:: Texte fourni ::
Leslie Chesterman, la sympathique critique culinaire de The Gazette, ne décolère pas depuis qu’elle a appris que la multinationale du chef français Joël Robuchon a reçu 11 millions $ de fonds publics, approuvés par Carlos Leitao, pour ouvrir un restaurant de 56 places au Casino de Montréal.




Robuchon ne manque pas de ressources. Ni de talent. Là n’est pas la question. Une quinzaine d’établissements portent son nom dans le monde et il a 30 étoiles Miche­lin à son compteur.




Je peine à comprendre pourquoi nous subventionnons un chef étranger, aussi célè­bre soit-il, pour atti­rer la clientèle au Casino de Montréal, alors que nos chefs repré­sentent mieux qui quiconque le Québec, et ce, de manière exceptionnelle. À New York, plusieurs sont des stars.




Aller ailleurs pour apprécier ici




Pour mon travail, j’ai mangé dans des restaurants sur tous les continents, certains avec des étoiles, d’autres d’où je voyais les étoiles.




Ce fut un bien grand privilège pour une petite fille d’Hochelaga-Maisonneuve de découvrir le génie des Ferran Adria, Alain Ducasse, Gordon Ramsay, Daniel Boulud, Nico Ladenis, Jean-Georges Vongerichten, Paul Rankin et j’en oublie. J’ai des repères.




Si on me demandait de choisir aujourd’hui entre un festin chez un chef montréalais ou une soirée chez Robuchon, mon problème serait de décider entre le Toqué de Normand Laprise, toujours la référence, Joe Beef de David McMillan ou Le pied de cochon de Martin Picard. (Et non pas Ricard, monsieur Leitao!)




Nos chefs, c’est nous. L’Atelier Robuchon, c’est un maillon dans une chaîne, aussi nickel soit-elle. Picard, c’est le terroir fait magie pure. Laprise, la maîtrise absolue. McMillan, le classicisme décontracté. Sans oublier ceux et celles qui montent.

:: Matériel fourni ::
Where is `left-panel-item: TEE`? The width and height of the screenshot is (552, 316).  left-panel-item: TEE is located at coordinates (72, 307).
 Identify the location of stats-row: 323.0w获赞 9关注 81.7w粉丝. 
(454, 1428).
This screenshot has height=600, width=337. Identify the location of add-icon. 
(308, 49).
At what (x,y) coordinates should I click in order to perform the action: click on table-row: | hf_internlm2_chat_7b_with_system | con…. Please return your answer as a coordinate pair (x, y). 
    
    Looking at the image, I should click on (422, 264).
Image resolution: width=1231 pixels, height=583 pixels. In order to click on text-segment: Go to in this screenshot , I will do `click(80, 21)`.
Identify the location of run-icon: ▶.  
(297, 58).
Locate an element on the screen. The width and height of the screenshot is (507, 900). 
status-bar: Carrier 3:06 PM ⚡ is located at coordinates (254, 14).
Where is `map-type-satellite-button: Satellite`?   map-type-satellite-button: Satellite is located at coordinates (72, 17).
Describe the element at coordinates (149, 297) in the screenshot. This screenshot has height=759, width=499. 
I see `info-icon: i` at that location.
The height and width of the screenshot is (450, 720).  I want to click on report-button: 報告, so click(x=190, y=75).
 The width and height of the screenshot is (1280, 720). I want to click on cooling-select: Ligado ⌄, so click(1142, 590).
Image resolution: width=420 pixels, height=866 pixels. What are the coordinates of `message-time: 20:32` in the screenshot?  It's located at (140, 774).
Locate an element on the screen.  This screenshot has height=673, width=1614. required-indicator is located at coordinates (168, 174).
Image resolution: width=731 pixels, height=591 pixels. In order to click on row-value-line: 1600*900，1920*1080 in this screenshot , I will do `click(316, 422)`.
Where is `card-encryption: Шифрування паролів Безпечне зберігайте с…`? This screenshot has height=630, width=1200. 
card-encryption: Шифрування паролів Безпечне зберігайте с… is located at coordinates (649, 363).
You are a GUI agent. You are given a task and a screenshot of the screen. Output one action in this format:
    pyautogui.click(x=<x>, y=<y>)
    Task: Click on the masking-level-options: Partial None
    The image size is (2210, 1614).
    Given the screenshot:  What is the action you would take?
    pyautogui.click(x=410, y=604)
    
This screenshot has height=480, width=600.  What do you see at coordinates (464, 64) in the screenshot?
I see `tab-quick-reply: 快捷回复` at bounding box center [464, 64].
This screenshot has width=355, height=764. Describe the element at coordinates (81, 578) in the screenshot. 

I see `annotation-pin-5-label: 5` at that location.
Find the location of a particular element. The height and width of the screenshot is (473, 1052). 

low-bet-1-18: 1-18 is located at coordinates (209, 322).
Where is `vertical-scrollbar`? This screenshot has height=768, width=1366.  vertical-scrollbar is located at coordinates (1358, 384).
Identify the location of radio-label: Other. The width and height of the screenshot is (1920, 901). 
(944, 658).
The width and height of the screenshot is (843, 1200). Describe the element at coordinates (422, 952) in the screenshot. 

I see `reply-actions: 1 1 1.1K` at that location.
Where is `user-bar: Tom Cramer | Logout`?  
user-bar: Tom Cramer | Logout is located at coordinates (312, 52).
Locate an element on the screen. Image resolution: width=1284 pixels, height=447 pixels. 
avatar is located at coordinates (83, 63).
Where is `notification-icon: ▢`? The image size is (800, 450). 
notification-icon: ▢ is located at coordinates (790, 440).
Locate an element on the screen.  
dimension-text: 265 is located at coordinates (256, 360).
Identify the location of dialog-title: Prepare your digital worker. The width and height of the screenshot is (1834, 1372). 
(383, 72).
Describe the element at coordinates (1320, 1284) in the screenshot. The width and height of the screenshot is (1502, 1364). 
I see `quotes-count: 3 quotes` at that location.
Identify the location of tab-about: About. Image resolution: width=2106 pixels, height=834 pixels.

:: Consignes ::
1. Dressez la liste de tous les chefs nommés dans la phrase du texte fourni qui commence par « Ce fut un bien grand privilège ».
2. Citez textuellement le passage du texte fourni commençant par « Pour mon travail, j’ai » et se terminant par « J’ai des repères. ».
Veuillez vous appuyer uniquement sur le texte fourni.

:: Réponses par consigne ::
1. Ferran Adria, Alain Ducasse, Gordon Ramsay, Daniel Boulud, Nico Ladenis, Jean-Georges Vongerichten, Paul Rankin

2.
Pour mon travail, j’ai mangé dans des restaurants sur tous les continents, certains avec des étoiles, d’autres d’où je voyais les étoiles.




Ce fut un bien grand privilège pour une petite fille d’Hochelaga-Maisonneuve de découvrir le génie des Ferran Adria, Alain Ducasse, Gordon Ramsay, Daniel Boulud, Nico Ladenis, Jean-Georges Vongerichten, Paul Rankin et j’en oublie. J’ai des repères.